_PROBLEM DETAILS_. Please return only the lines from the one with "876x556 pixels. Task: Center" through the final line of the data, unchanged, with pictures omitted.

_DATASET EXCERPTS_.
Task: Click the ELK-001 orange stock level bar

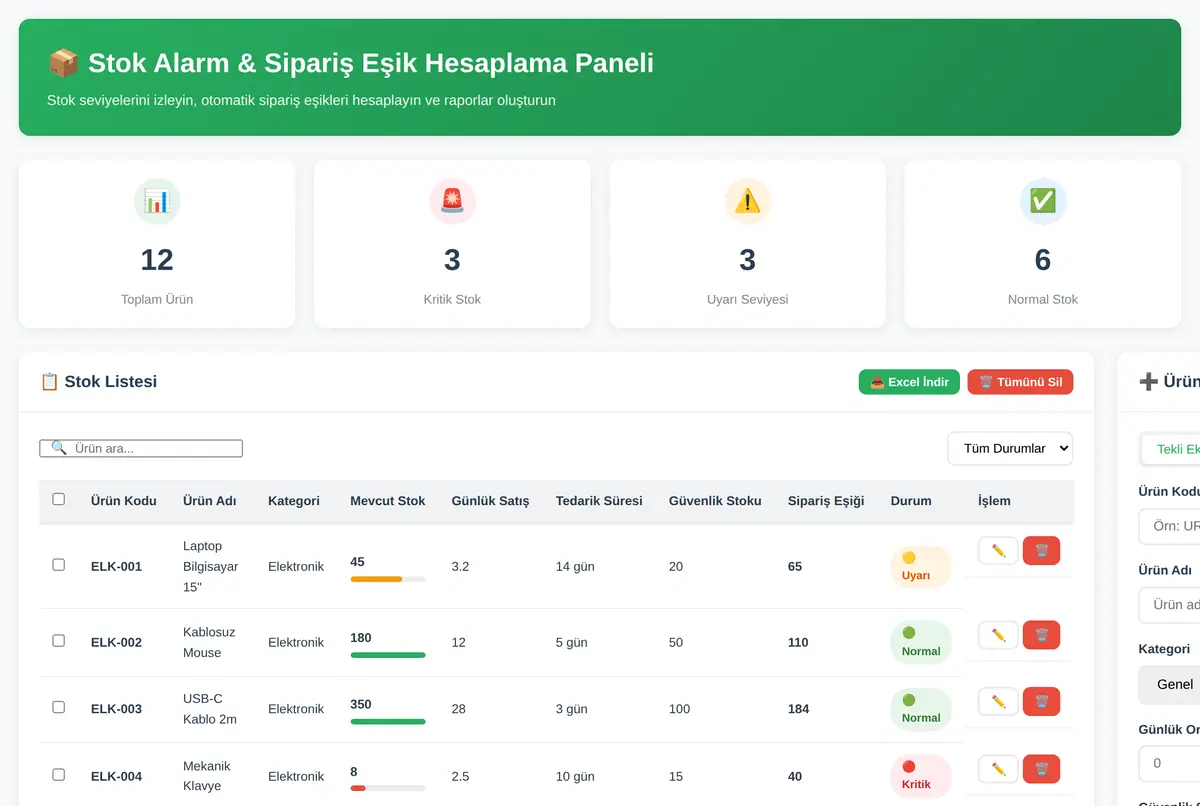Action: [388, 579]
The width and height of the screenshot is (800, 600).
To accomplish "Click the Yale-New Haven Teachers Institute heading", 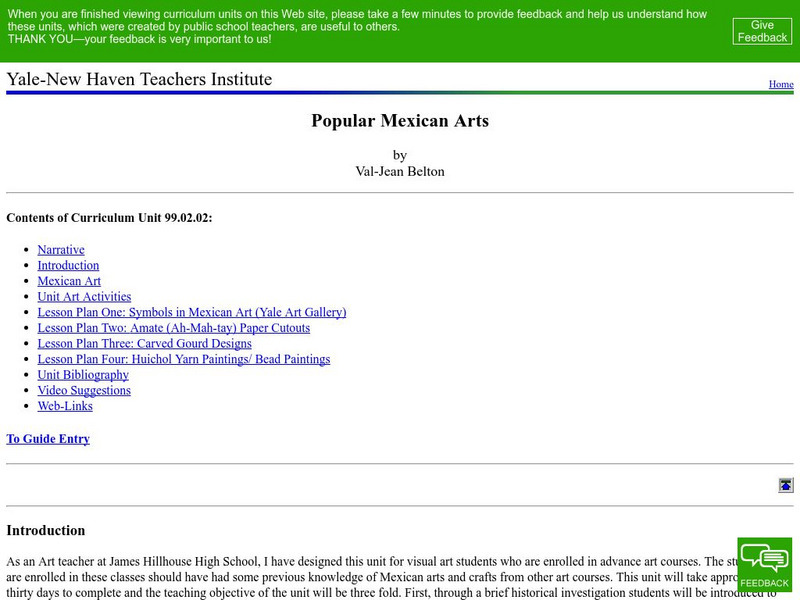I will (138, 78).
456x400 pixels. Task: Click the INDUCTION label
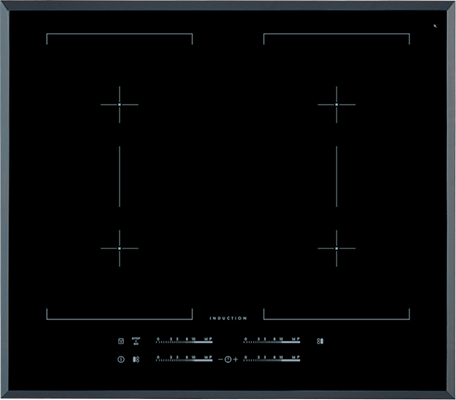pos(228,318)
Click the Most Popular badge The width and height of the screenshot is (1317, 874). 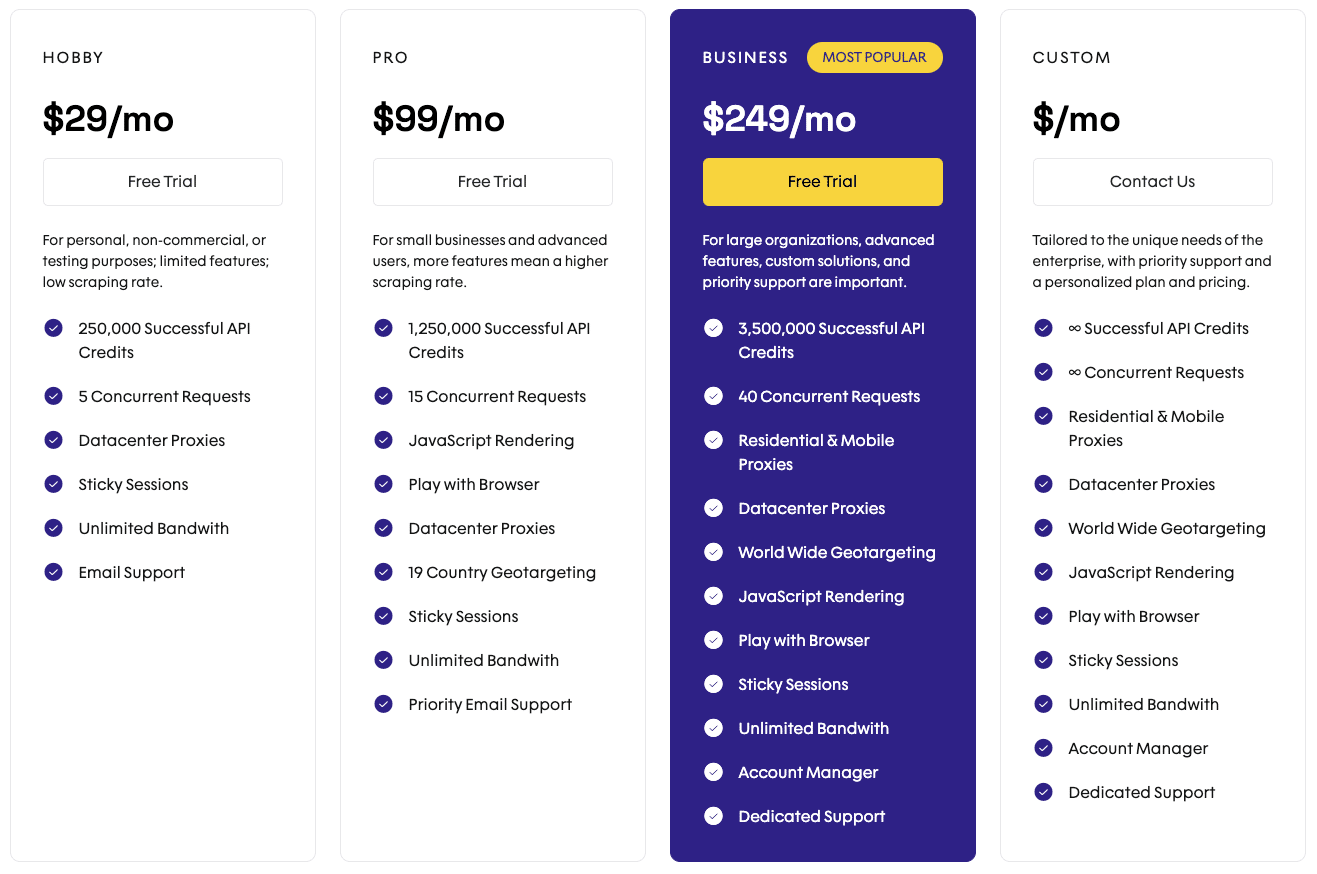(x=874, y=57)
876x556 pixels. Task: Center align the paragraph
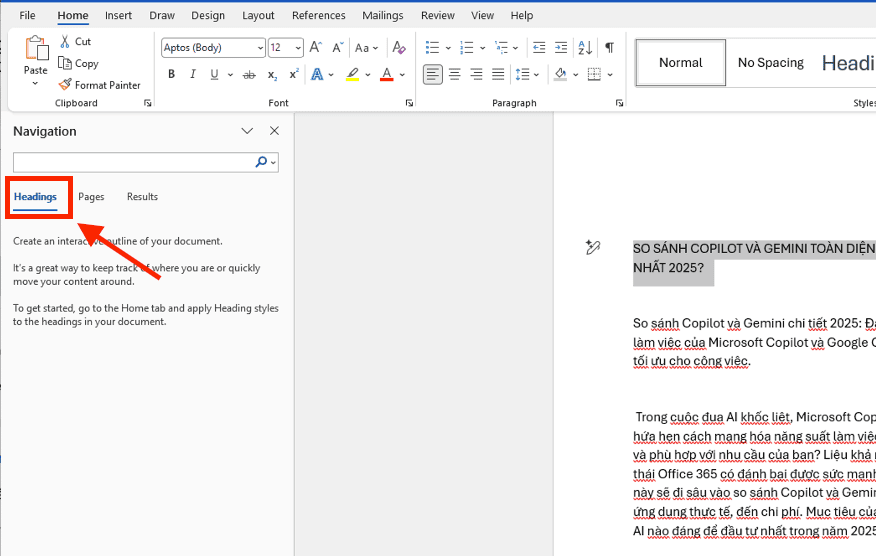454,74
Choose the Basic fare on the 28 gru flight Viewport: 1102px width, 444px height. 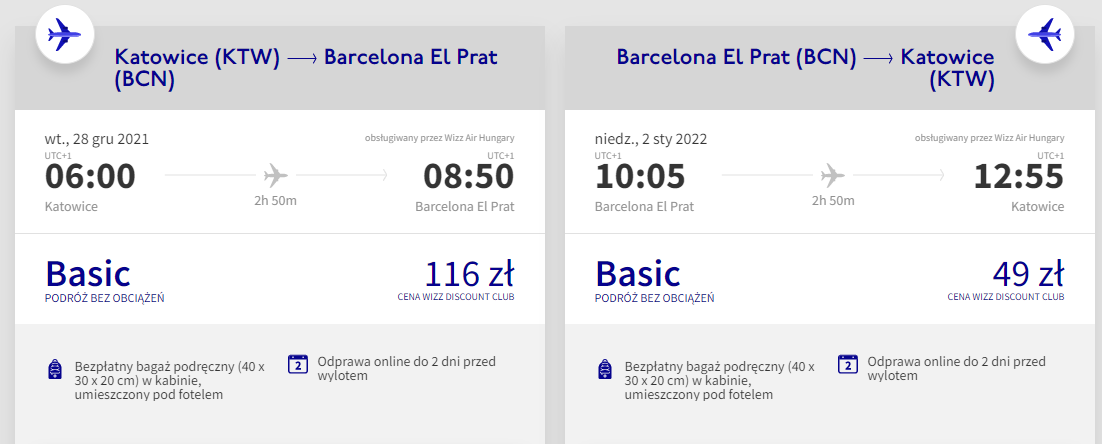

_ANSWER TO THIS EXERCISE_.
876x556 pixels. Task: Center align the paragraph
454,74
Choose the Basic fare on the 28 gru flight Viewport: 1102px width, 444px height. 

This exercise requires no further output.